Monday, April 18, 2011

Markets and Rationing

I just can't accept Andrew Sullivan's argument concerning rationing: "At some point, then, we have to ration." Rationing is something done by an arbitrator of some kind. This means the arbitrator himself apportions the resources; the amount you get depends finally on the arbitrator.

Markets simply don't ration. To speak that way is nothing other than a modern form of animism, attributing personality to something which is impersonal and abstract. Metaphors like "hidden death panels" are particularly insidious, since they to make equivalent two things which are decidedly opposite one another: markets governed by the rule of law and rationing governed by a bureaucracy. Perhaps Hayek was right when, particularly in The Fatal Conceit, he argued that the human tendency toward animism is an ever-present obstacle to perfecting the free society. This tendency, it seems, is as vibrant among the intelligentsia as it is among the average person.

As rationalists we tend to act as if the choice is between smart, benevolent people doing their best to give everyone a fair share and a cold, impersonal system which amounts to nothing more than "survival of the fittest." This dichotomy is built on the presumption that our reason is sufficient to solve the economic problem of scarcity. Completely ignored is the problem of information. We tend to think that all the knowledge needed to run things is theoretical. In the health care debate, people talk as if the only thing we need to do is more research in laboratories to try to make health care technology even better. This is not the case. The health care problem is the same as any other economic problem: trying to match the needs of consumers with the resources available. This problem is what I call a higher-order problem, in that no one human mind or even team of minds can solve it (not even in theory, I would argue). This is a consequence of the fact that there does not exist a complete list of values by which to match resources to individuals.
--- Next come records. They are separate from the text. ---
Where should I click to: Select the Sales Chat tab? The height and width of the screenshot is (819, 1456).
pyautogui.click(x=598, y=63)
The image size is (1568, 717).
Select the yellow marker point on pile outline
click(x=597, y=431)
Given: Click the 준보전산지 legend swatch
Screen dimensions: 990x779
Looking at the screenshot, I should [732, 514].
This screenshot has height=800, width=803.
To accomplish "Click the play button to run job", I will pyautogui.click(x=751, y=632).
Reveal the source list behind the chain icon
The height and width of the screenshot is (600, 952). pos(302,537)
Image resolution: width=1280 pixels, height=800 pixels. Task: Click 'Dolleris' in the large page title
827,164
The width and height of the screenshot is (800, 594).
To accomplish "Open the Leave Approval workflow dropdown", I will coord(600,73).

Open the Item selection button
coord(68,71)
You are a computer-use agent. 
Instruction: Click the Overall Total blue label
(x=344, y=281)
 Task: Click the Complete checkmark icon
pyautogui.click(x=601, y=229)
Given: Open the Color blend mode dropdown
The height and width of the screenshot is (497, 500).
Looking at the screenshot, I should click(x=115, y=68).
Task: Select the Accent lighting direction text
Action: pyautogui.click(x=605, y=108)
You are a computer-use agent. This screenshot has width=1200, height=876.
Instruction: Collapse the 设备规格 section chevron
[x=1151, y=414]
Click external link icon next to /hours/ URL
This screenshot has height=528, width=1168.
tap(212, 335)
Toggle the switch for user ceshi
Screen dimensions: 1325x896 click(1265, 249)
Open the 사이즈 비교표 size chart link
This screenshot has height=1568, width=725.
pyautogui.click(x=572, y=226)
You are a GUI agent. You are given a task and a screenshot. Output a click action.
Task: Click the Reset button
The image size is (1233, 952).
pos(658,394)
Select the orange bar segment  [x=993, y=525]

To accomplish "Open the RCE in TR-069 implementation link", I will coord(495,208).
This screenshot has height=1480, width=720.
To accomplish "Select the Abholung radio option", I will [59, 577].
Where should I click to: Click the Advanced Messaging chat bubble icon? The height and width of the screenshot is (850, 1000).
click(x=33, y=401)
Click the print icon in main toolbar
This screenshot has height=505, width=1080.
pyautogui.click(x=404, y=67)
Thus we would like to have a mechanism by which to allow some spontaneous order, which tends to match consumers to their needs while overcoming the problem of information. This is what a free market does. It is a decentralized solution; no arbitrator need make any decisions about who gets what. The only need for government is to make sure everyone follows the rules of the game (which is certainly not always the case today!) and perhaps to provide a uniform base level of insurance to all participants (provided the resources exist). A base level insurance, in the case of health care, could be some sort of catastrophe insurance, or perhaps a certain dollar amount which may be spent on medical treatment. Nothing like the plan which exists today, which gives the government ever more increasing power over which kinds of health insurance options we have, could possibly be called a free market solution.

I don't know whether free markets are the best at solving problems the way we wish them to be solved. However, I also understand that the way we wish a certain problem to be solved now is necessarily based on the knowledge which we currently possess, and there is no reason to suppose that this knowledge is really sufficient to make long-term decisions about how the economic problem of health care will be solved. What we need, rather, is a solution which is itself dynamic, which can grow and adjust to coming changes, which will naturally adapt itself to changing and perhaps unknown needs. This is something only free markets can do.

It isn't a matter of "trusting" free markets, to return to my original theme. It is a matter of understanding them. Any talk about "market rationing" is simply a philosophical and/or scientific misunderstanding, and it obscures right thinking about economics. True, we may prefer to trust governments to ration rather than allowing markets to provide spontaneous order. And true, we may after all believe that governments have enough information to properly distribute health care to individuals. But that is a choice based on a remarkable amount of faith, of which I for one am skeptical.

1 comment:

  1. The essential problem we have in thinking about how markets and governments work is theological, isn't it? The market is a god or a collection of spirits who must be placated, served by a specialist or clergy of some sort who can apportion its gifts appropriately and communicate with it on behalf of the laity, and who better than the state?